What is expected = The records are set out below this line. Return exactly the lines from the one containing "Where should I click to: Open" through the last, and exclude the pictures.

Data extracted from a collection

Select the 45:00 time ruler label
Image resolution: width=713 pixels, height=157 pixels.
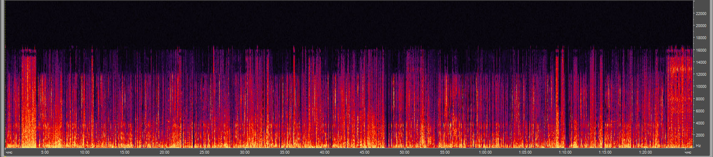pyautogui.click(x=364, y=152)
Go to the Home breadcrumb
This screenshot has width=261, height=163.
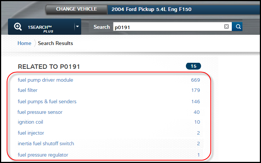tap(24, 43)
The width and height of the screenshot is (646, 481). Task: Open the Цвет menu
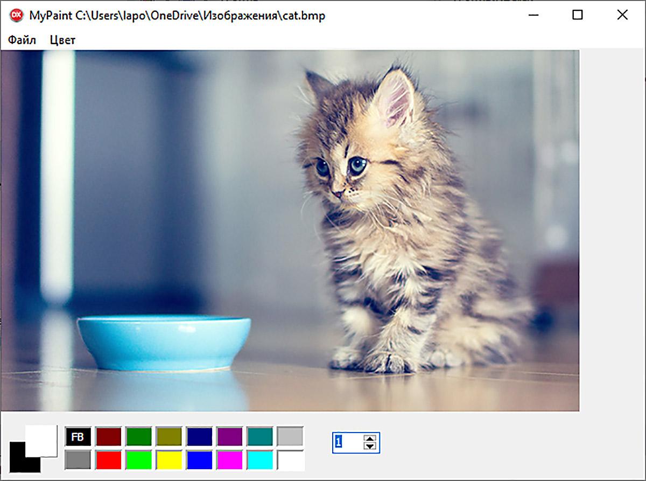point(62,40)
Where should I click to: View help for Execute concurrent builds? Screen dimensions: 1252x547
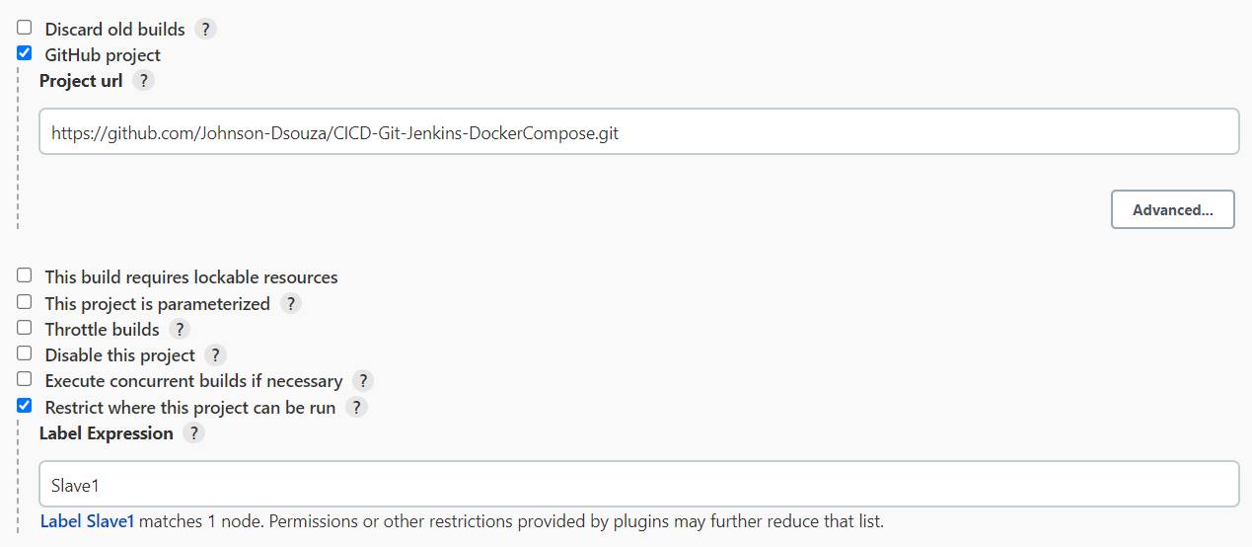tap(363, 380)
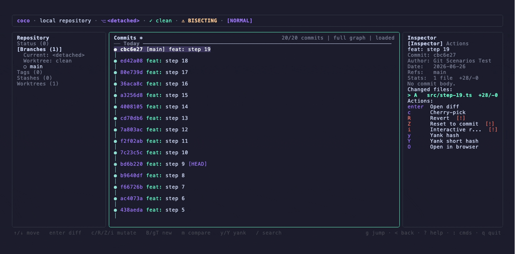
Task: Select the circle icon beside main branch
Action: coord(25,67)
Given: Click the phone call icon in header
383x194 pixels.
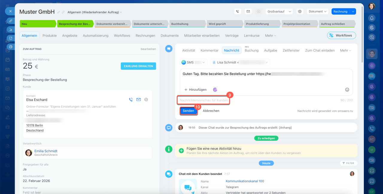Looking at the screenshot, I should [x=238, y=11].
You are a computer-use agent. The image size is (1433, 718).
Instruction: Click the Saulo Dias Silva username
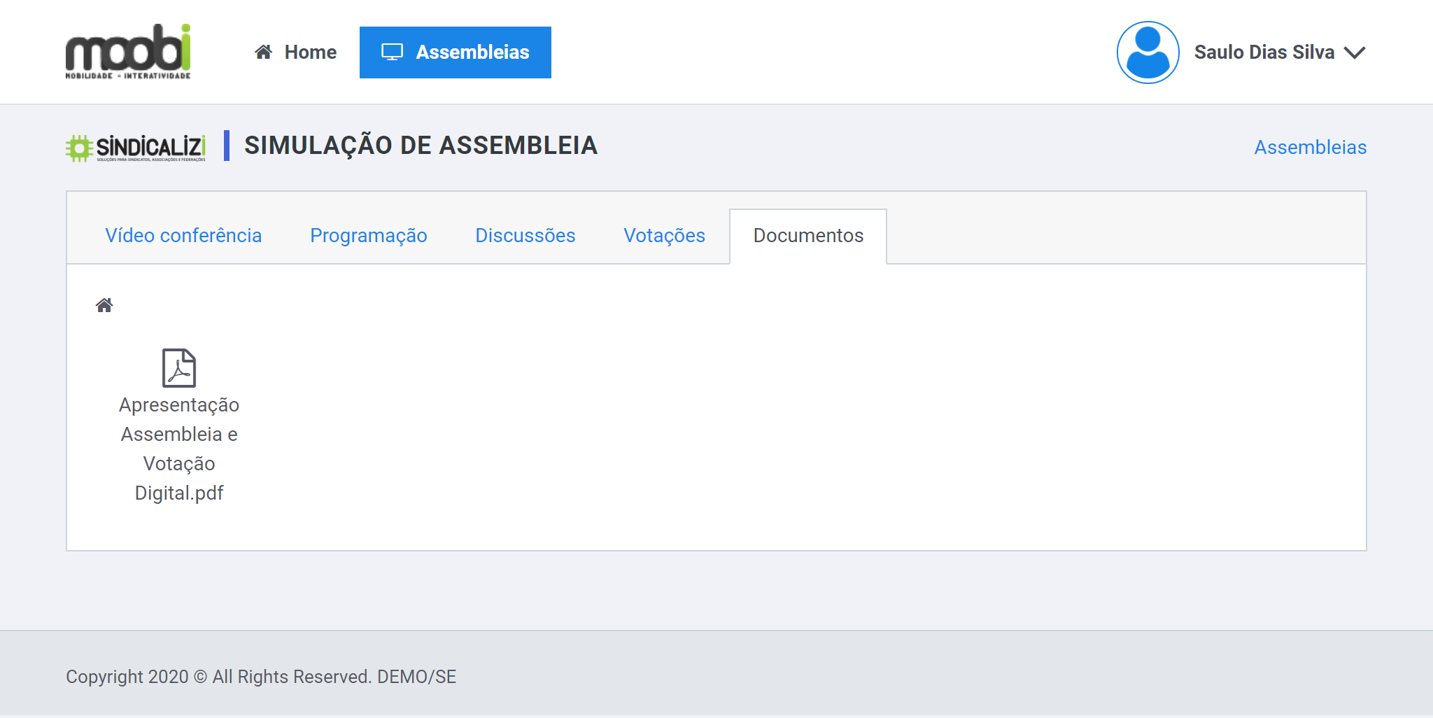click(x=1264, y=52)
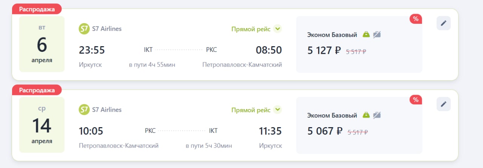Click crossed-out luggage icon on first fare
483x168 pixels.
coord(377,34)
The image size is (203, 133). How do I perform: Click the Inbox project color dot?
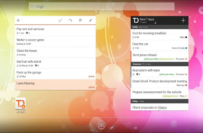coord(186,37)
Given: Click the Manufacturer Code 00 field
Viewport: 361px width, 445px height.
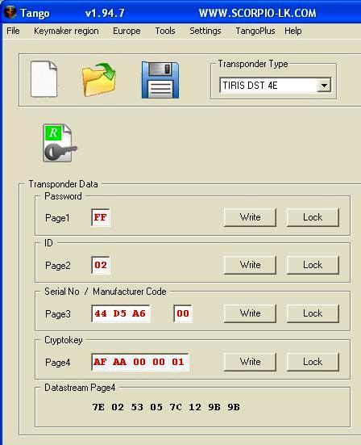Looking at the screenshot, I should pos(183,313).
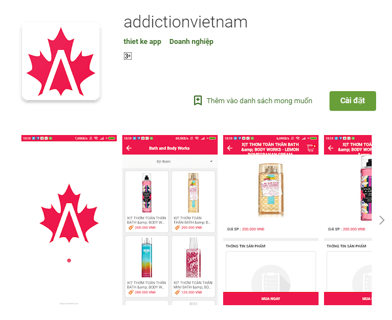392x320 pixels.
Task: Click the MUA NGAY button in third screenshot
Action: 271,299
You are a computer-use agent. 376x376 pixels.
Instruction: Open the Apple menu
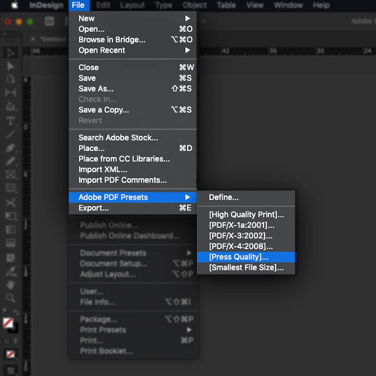(15, 5)
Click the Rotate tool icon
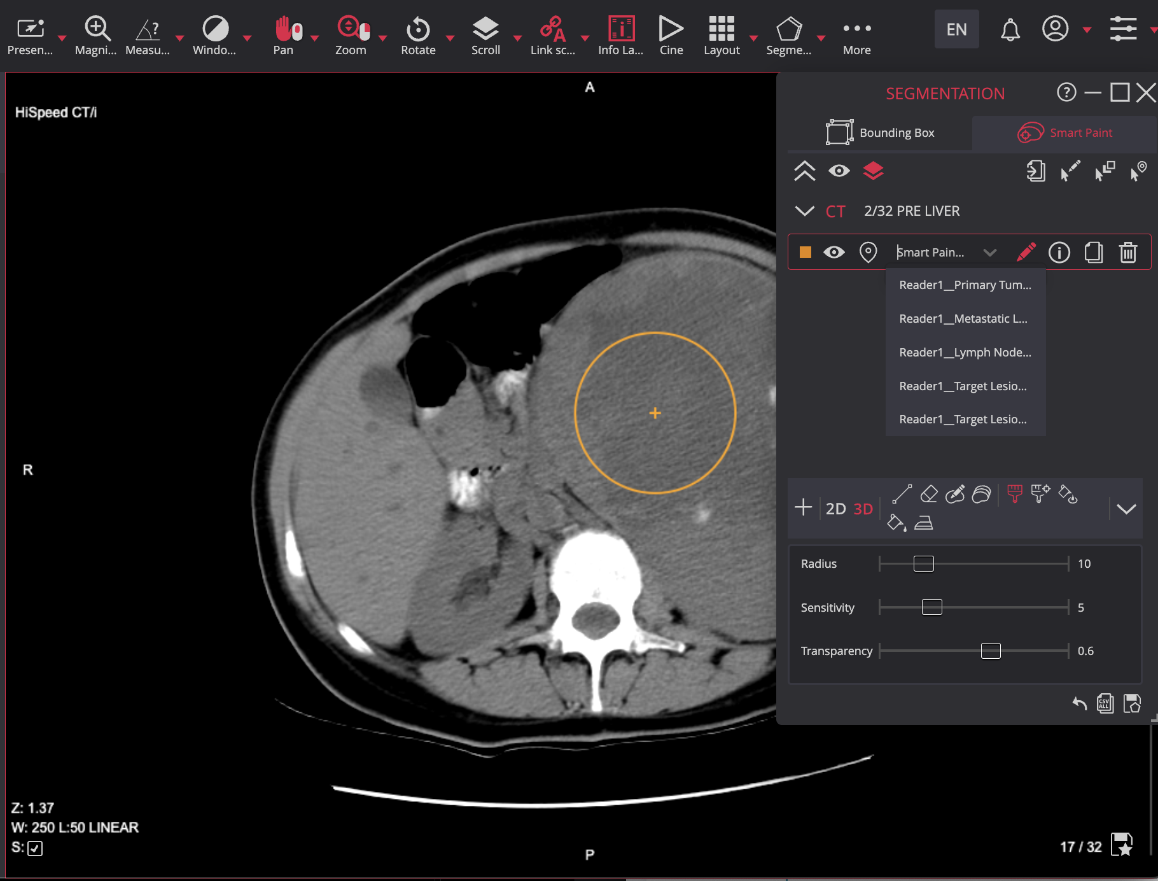Screen dimensions: 1158x881 pyautogui.click(x=418, y=29)
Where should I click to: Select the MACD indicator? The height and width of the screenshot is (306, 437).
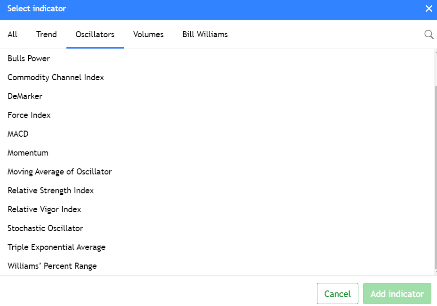pyautogui.click(x=18, y=134)
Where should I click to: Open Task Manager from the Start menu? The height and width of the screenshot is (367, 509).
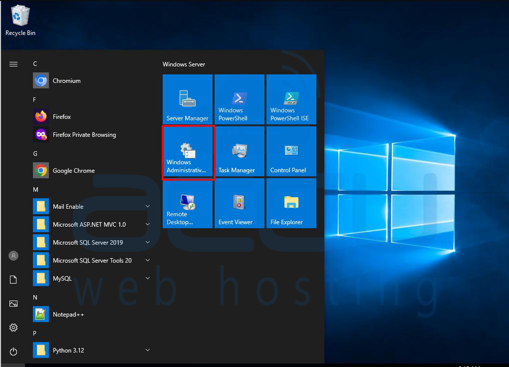[239, 151]
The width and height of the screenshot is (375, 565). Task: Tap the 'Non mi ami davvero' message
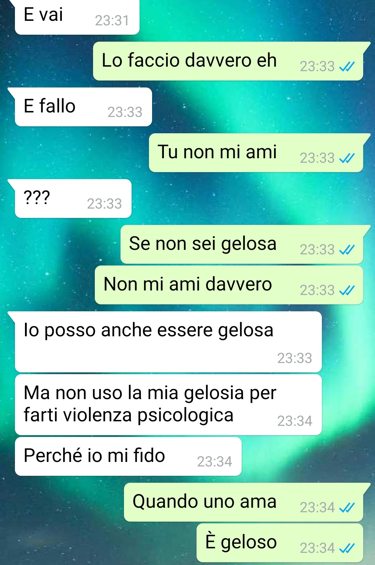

Result below =
Where should I click to: Open Task Manager from the Start menu? The height and width of the screenshot is (367, 509).
[239, 151]
The width and height of the screenshot is (375, 565). Task: Tap the 'Non mi ami davvero' message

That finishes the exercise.